#### [TASK]
Reproduce the data in full, exactly as it appears.

#### [SOURCE DATA]
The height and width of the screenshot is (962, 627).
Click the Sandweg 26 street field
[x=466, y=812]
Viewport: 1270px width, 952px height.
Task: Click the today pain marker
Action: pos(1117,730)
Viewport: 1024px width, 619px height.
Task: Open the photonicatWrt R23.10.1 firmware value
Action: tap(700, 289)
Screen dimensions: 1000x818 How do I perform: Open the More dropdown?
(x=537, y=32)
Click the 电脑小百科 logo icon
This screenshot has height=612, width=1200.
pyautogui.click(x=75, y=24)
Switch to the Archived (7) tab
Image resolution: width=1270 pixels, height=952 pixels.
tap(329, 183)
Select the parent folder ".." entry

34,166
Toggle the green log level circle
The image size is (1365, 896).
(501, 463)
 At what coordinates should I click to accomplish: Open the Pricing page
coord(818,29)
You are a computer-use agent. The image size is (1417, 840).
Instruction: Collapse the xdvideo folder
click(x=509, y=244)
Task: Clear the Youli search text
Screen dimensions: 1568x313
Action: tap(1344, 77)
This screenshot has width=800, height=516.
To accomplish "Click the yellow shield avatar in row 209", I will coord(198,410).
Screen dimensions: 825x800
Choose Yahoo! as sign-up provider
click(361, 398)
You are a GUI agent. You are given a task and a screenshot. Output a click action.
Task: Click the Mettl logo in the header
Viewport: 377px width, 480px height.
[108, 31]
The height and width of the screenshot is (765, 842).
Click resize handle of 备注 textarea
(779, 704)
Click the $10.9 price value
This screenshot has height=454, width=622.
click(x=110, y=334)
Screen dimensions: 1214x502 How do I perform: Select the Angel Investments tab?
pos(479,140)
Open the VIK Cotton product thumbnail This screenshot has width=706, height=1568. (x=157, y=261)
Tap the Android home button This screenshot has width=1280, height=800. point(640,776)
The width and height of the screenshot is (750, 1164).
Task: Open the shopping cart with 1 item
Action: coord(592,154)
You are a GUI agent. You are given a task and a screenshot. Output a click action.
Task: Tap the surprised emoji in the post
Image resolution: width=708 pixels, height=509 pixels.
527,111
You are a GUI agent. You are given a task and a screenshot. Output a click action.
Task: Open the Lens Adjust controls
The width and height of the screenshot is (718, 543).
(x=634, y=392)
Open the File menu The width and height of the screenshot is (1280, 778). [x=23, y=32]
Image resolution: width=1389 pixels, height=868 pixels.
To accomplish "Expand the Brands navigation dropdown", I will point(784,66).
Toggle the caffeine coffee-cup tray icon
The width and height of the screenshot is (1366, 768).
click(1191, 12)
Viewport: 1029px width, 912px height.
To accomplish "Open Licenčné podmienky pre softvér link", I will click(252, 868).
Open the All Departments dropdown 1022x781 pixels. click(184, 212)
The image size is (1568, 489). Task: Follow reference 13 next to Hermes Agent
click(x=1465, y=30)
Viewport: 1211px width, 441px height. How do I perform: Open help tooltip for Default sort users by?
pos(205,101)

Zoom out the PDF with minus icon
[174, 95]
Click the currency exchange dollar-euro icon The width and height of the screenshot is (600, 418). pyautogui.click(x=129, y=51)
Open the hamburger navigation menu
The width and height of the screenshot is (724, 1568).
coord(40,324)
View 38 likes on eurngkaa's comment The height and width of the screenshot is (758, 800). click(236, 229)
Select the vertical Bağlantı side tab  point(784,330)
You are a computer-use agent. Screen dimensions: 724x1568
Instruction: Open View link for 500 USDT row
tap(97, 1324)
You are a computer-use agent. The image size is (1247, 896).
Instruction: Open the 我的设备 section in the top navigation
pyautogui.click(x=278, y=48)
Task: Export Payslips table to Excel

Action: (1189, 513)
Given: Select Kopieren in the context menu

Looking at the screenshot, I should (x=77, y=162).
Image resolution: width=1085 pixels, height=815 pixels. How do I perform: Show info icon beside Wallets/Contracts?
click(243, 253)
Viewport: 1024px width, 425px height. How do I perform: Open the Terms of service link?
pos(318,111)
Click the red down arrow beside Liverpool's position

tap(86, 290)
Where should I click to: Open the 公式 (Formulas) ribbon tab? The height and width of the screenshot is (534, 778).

#### [RESPONSE TO THE TASK]
The height and width of the screenshot is (962, 627).
Click the Sandweg 26 street field
[x=466, y=812]
Viewport: 1270px width, 952px height.
Task: Click the today pain marker
Action: pos(1117,730)
Viewport: 1024px width, 619px height.
Task: Open the photonicatWrt R23.10.1 firmware value
Action: tap(700, 289)
Screen dimensions: 1000x818 How do I perform: Open the More dropdown?
(x=537, y=32)
Click the 电脑小百科 logo icon
This screenshot has height=612, width=1200.
pyautogui.click(x=75, y=24)
Switch to the Archived (7) tab
Image resolution: width=1270 pixels, height=952 pixels.
tap(329, 183)
Select the parent folder ".." entry

34,166
Toggle the green log level circle
The image size is (1365, 896).
(501, 463)
 At what coordinates should I click to accomplish: Open the Pricing page
coord(818,29)
You are a computer-use agent. The image size is (1417, 840).
Instruction: Collapse the xdvideo folder
click(x=509, y=244)
Task: Clear the Youli search text
Screen dimensions: 1568x313
Action: tap(1344, 77)
This screenshot has width=800, height=516.
To accomplish "Click the yellow shield avatar in row 209", I will coord(198,410).
Screen dimensions: 825x800
Choose Yahoo! as sign-up provider
click(361, 398)
You are a GUI agent. You are given a task and a screenshot. Output a click action.
Task: Click the Mettl logo in the header
Viewport: 377px width, 480px height.
[108, 31]
The height and width of the screenshot is (765, 842).
Click resize handle of 备注 textarea
(779, 704)
Click the $10.9 price value
This screenshot has height=454, width=622.
click(x=110, y=334)
Screen dimensions: 1214x502 How do I perform: Select the Angel Investments tab?
pos(479,140)
Open the VIK Cotton product thumbnail This screenshot has width=706, height=1568. (x=157, y=261)
Tap the Android home button This screenshot has width=1280, height=800. point(640,776)
The width and height of the screenshot is (750, 1164).
Task: Open the shopping cart with 1 item
Action: coord(592,154)
You are a GUI agent. You are given a task and a screenshot. Output a click action.
Task: Tap the surprised emoji in the post
Image resolution: width=708 pixels, height=509 pixels.
527,111
You are a GUI agent. You are given a task and a screenshot. Output a click action.
Task: Open the Lens Adjust controls
The width and height of the screenshot is (718, 543).
(x=634, y=392)
Open the File menu The width and height of the screenshot is (1280, 778). [x=23, y=32]
Image resolution: width=1389 pixels, height=868 pixels.
To accomplish "Expand the Brands navigation dropdown", I will point(784,66).
Toggle the caffeine coffee-cup tray icon
The width and height of the screenshot is (1366, 768).
click(1191, 12)
Viewport: 1029px width, 912px height.
To accomplish "Open Licenčné podmienky pre softvér link", I will click(252, 868).
Open the All Departments dropdown 1022x781 pixels. click(184, 212)
The image size is (1568, 489). Task: Follow reference 13 next to Hermes Agent
click(x=1465, y=30)
Viewport: 1211px width, 441px height. How do I perform: Open help tooltip for Default sort users by?
pos(205,101)

Zoom out the PDF with minus icon
[174, 95]
Click the currency exchange dollar-euro icon The width and height of the screenshot is (600, 418). pyautogui.click(x=129, y=51)
Open the hamburger navigation menu
The width and height of the screenshot is (724, 1568).
coord(40,324)
View 38 likes on eurngkaa's comment The height and width of the screenshot is (758, 800). click(236, 229)
Select the vertical Bağlantı side tab  point(784,330)
You are a computer-use agent. Screen dimensions: 724x1568
Instruction: Open View link for 500 USDT row
tap(97, 1324)
You are a computer-use agent. The image size is (1247, 896).
Instruction: Open the 我的设备 section in the top navigation
pyautogui.click(x=278, y=48)
Task: Export Payslips table to Excel

Action: (1189, 513)
Given: Select Kopieren in the context menu

Looking at the screenshot, I should (x=77, y=162).
Image resolution: width=1085 pixels, height=815 pixels. How do I perform: Show info icon beside Wallets/Contracts?
click(243, 253)
Viewport: 1024px width, 425px height. How do I perform: Open the Terms of service link?
pos(318,111)
Click the red down arrow beside Liverpool's position

tap(86, 290)
Where should I click to: Open the 公式 (Formulas) ribbon tab? The height and width of the screenshot is (534, 778).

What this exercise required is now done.